----- Data in this exercise -----

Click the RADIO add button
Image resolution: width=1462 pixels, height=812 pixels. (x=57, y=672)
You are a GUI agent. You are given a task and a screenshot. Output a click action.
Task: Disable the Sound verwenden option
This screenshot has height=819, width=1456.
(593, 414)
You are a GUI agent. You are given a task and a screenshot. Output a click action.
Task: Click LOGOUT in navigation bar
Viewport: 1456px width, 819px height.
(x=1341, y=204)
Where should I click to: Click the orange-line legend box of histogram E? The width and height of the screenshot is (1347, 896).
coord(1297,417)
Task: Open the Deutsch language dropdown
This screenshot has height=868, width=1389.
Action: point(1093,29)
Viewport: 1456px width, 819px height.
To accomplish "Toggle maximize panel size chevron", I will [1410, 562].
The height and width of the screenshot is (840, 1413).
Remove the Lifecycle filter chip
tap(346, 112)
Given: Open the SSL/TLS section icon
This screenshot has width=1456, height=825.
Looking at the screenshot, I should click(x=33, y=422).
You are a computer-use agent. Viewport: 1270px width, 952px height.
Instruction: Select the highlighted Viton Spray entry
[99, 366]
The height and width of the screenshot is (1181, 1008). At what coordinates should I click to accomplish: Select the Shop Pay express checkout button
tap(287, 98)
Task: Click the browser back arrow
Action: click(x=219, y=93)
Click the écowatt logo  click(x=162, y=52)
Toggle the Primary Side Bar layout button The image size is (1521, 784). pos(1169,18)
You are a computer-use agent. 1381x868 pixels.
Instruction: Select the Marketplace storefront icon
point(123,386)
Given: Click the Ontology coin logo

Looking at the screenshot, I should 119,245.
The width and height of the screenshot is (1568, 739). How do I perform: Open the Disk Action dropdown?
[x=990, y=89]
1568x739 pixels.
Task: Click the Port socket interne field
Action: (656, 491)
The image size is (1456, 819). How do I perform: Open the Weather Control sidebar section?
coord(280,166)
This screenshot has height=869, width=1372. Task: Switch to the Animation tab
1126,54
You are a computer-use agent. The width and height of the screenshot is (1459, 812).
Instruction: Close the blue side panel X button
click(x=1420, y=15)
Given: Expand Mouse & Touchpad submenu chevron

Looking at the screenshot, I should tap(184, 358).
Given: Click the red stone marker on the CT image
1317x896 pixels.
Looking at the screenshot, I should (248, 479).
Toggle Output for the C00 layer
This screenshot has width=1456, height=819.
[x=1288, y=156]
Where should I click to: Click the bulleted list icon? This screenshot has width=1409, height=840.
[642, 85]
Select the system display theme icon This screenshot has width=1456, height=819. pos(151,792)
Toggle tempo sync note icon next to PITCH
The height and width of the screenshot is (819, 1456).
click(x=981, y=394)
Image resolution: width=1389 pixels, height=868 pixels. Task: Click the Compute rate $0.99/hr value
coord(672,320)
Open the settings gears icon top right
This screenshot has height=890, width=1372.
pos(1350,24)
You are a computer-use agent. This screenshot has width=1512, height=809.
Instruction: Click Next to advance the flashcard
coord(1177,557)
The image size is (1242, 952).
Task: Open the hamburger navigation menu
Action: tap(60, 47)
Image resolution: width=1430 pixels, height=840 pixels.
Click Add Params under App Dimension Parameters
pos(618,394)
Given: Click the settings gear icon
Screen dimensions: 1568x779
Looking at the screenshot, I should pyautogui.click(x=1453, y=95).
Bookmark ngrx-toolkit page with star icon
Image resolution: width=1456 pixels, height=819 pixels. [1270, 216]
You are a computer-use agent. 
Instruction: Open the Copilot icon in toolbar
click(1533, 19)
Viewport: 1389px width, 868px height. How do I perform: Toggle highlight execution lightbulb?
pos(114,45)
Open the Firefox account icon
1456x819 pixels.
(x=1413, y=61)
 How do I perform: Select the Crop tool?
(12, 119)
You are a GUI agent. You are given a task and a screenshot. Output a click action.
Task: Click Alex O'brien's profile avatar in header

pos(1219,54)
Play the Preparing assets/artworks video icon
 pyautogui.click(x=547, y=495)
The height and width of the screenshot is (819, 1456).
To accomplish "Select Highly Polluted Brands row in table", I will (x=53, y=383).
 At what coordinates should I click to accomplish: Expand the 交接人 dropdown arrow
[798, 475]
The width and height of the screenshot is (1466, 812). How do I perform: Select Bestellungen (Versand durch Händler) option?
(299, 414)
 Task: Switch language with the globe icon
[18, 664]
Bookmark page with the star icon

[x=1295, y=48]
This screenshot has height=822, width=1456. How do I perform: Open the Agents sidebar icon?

-----

**How to complete this task**
Please reproduce each record precisely as written.

**Written solution**
Click the RADIO add button
Image resolution: width=1462 pixels, height=812 pixels. (x=57, y=672)
You are a GUI agent. You are given a task and a screenshot. Output a click action.
Task: Disable the Sound verwenden option
This screenshot has height=819, width=1456.
(593, 414)
You are a GUI agent. You are given a task and a screenshot. Output a click action.
Task: Click LOGOUT in navigation bar
Viewport: 1456px width, 819px height.
(x=1341, y=204)
Where should I click to: Click the orange-line legend box of histogram E? The width and height of the screenshot is (1347, 896).
coord(1297,417)
Task: Open the Deutsch language dropdown
This screenshot has height=868, width=1389.
Action: point(1093,29)
Viewport: 1456px width, 819px height.
To accomplish "Toggle maximize panel size chevron", I will [1410, 562].
The height and width of the screenshot is (840, 1413).
Remove the Lifecycle filter chip
tap(346, 112)
Given: Open the SSL/TLS section icon
This screenshot has width=1456, height=825.
Looking at the screenshot, I should click(x=33, y=422).
You are a computer-use agent. Viewport: 1270px width, 952px height.
Instruction: Select the highlighted Viton Spray entry
[99, 366]
The height and width of the screenshot is (1181, 1008). At what coordinates should I click to accomplish: Select the Shop Pay express checkout button
tap(287, 98)
Task: Click the browser back arrow
Action: click(x=219, y=93)
Click the écowatt logo  click(x=162, y=52)
Toggle the Primary Side Bar layout button The image size is (1521, 784). pos(1169,18)
You are a computer-use agent. 1381x868 pixels.
Instruction: Select the Marketplace storefront icon
point(123,386)
Given: Click the Ontology coin logo

Looking at the screenshot, I should 119,245.
The width and height of the screenshot is (1568, 739). How do I perform: Open the Disk Action dropdown?
[x=990, y=89]
1568x739 pixels.
Task: Click the Port socket interne field
Action: (656, 491)
The image size is (1456, 819). How do I perform: Open the Weather Control sidebar section?
coord(280,166)
This screenshot has height=869, width=1372. Task: Switch to the Animation tab
1126,54
You are a computer-use agent. The width and height of the screenshot is (1459, 812).
Instruction: Close the blue side panel X button
click(x=1420, y=15)
Given: Expand Mouse & Touchpad submenu chevron

Looking at the screenshot, I should tap(184, 358).
Given: Click the red stone marker on the CT image
1317x896 pixels.
Looking at the screenshot, I should (248, 479).
Toggle Output for the C00 layer
This screenshot has width=1456, height=819.
[x=1288, y=156]
Where should I click to: Click the bulleted list icon? This screenshot has width=1409, height=840.
[642, 85]
Select the system display theme icon This screenshot has width=1456, height=819. pos(151,792)
Toggle tempo sync note icon next to PITCH
The height and width of the screenshot is (819, 1456).
click(x=981, y=394)
Image resolution: width=1389 pixels, height=868 pixels. Task: Click the Compute rate $0.99/hr value
coord(672,320)
Open the settings gears icon top right
This screenshot has height=890, width=1372.
pos(1350,24)
You are a computer-use agent. This screenshot has width=1512, height=809.
Instruction: Click Next to advance the flashcard
coord(1177,557)
The image size is (1242, 952).
Task: Open the hamburger navigation menu
Action: tap(60, 47)
Image resolution: width=1430 pixels, height=840 pixels.
Click Add Params under App Dimension Parameters
pos(618,394)
Given: Click the settings gear icon
Screen dimensions: 1568x779
Looking at the screenshot, I should pyautogui.click(x=1453, y=95).
Bookmark ngrx-toolkit page with star icon
Image resolution: width=1456 pixels, height=819 pixels. [1270, 216]
You are a computer-use agent. 
Instruction: Open the Copilot icon in toolbar
click(1533, 19)
Viewport: 1389px width, 868px height. How do I perform: Toggle highlight execution lightbulb?
pos(114,45)
Open the Firefox account icon
1456x819 pixels.
(x=1413, y=61)
 How do I perform: Select the Crop tool?
(12, 119)
You are a GUI agent. You are given a task and a screenshot. Output a click action.
Task: Click Alex O'brien's profile avatar in header

pos(1219,54)
Play the Preparing assets/artworks video icon
 pyautogui.click(x=547, y=495)
The height and width of the screenshot is (819, 1456).
To accomplish "Select Highly Polluted Brands row in table", I will (x=53, y=383).
 At what coordinates should I click to accomplish: Expand the 交接人 dropdown arrow
[798, 475]
The width and height of the screenshot is (1466, 812). How do I perform: Select Bestellungen (Versand durch Händler) option?
(299, 414)
 Task: Switch language with the globe icon
[18, 664]
Bookmark page with the star icon

[x=1295, y=48]
This screenshot has height=822, width=1456. How do I perform: Open the Agents sidebar icon?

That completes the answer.